Whatever the reasons, prolonged ED stays feed a worrying cycle. When hospital beds are occupied, ED boarding times are longer, which in turn increases the likelihood of delirium or mobility issues for older patients. This ups the chances of prolonged inpatient stays, which then leads to more occupied beds, and so on, Kennedy explained.
If the issue sounds complicated, she says that’s because it is. And addressing it is going to require a multipronged approach.
Although CMS’s Age-Friendly Hospital Measure aims to mitigate these long stays, experts say it alone cannot fix the hospital capacity issue. Instead, they recommended working through and expanding preexisting systems.
“The simplest solution would be to build hundreds upon hundreds of hospitals…that’s just not a financially viable or technologically viable solution,” Kennedy said. “We have to think, ‘What are our opportunities to provide the care for our patients that don’t involve the emergency [department]?’ I think some of those opportunities are currently available and can be built up.”
One of these models that she thinks has potential is the hospital-at-home program, through which clinicians provide hospital-level care at a patient’s residence. The program has been shown to save lives, and is more cost-effective than an ED visit for certain conditions.
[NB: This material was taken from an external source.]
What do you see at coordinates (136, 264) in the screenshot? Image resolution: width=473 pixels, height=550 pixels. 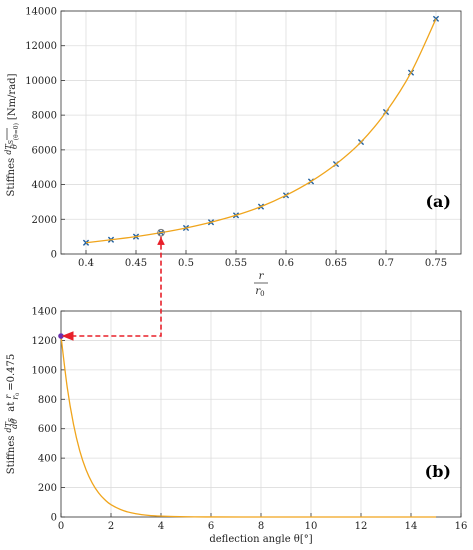 I see `x-tick-label: 0.45` at bounding box center [136, 264].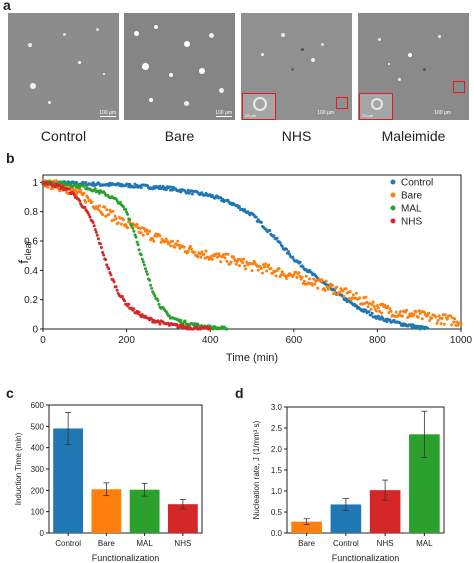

Another option to leverage is the CMS Program for All-Inclusive Care for the Elderly (PACE), which has been associated with lower rates of hospitalizations and ED visits. The initiative provides all-encompassing care for older adults, especially those struggling with frailty who would otherwise need to be in a long-term care facility or nursing home. Although it’s typically only available to patients who are dual-eligible for Medicare and Medicaid, and most states have income and asset caps for the program, Kennedy suggested it could be expanded to enable more older adults to continue to live within their community and reduce their need for emergency care. But she cautioned that cuts to Medicaid might result in decreased federal support for PACE.
Haimovich also noted that hospital bed capacity may be flexed by increasing nursing staff or hallway boarding for inpatient beds.
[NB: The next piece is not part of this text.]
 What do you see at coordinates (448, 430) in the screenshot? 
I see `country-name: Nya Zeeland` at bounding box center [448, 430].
But ultimately, fixing the issue will need a system-wide approach that moves beyond hospital walls.
“I don’t really believe, as an ED physician, that there’s a ton that we can do…to move patients through more quickly,” Haimovich said. “This is a multi, multilevel problem and a very complicated one.”
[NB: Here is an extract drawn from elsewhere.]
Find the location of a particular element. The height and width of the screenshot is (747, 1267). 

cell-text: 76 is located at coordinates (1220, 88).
Published Online: July 18, 2025. doi:10.1001/jama.2025.10103
Conflict of Interest Disclosures: Dr Kennedy reported receiving compensation for roles with the American College of Emergency Physicians (ACEP) geriatric ED accreditation program and being the immediate-past president for the organization’s Geriatric Emergency Medicine Section. Dr Biese reported being the founder of ApogeeCare and a medical advisor to Third Eye Health; serving on the board of West Health Policy; serving as chair of the Board of ACEP Geriatric Emergency Department Collaborative; and being the University of North Carolina principal investigator for the Geriatric Emergency Department Collaborative, which receives funding from John A. Hartford and West Health Foundations. Dr Haimovich reported that his funding for the project discussed in this article was supported by National Center for Advancing Translational Sciences grant K12TR004381 via Harvard Catalyst. No other disclosures were reported.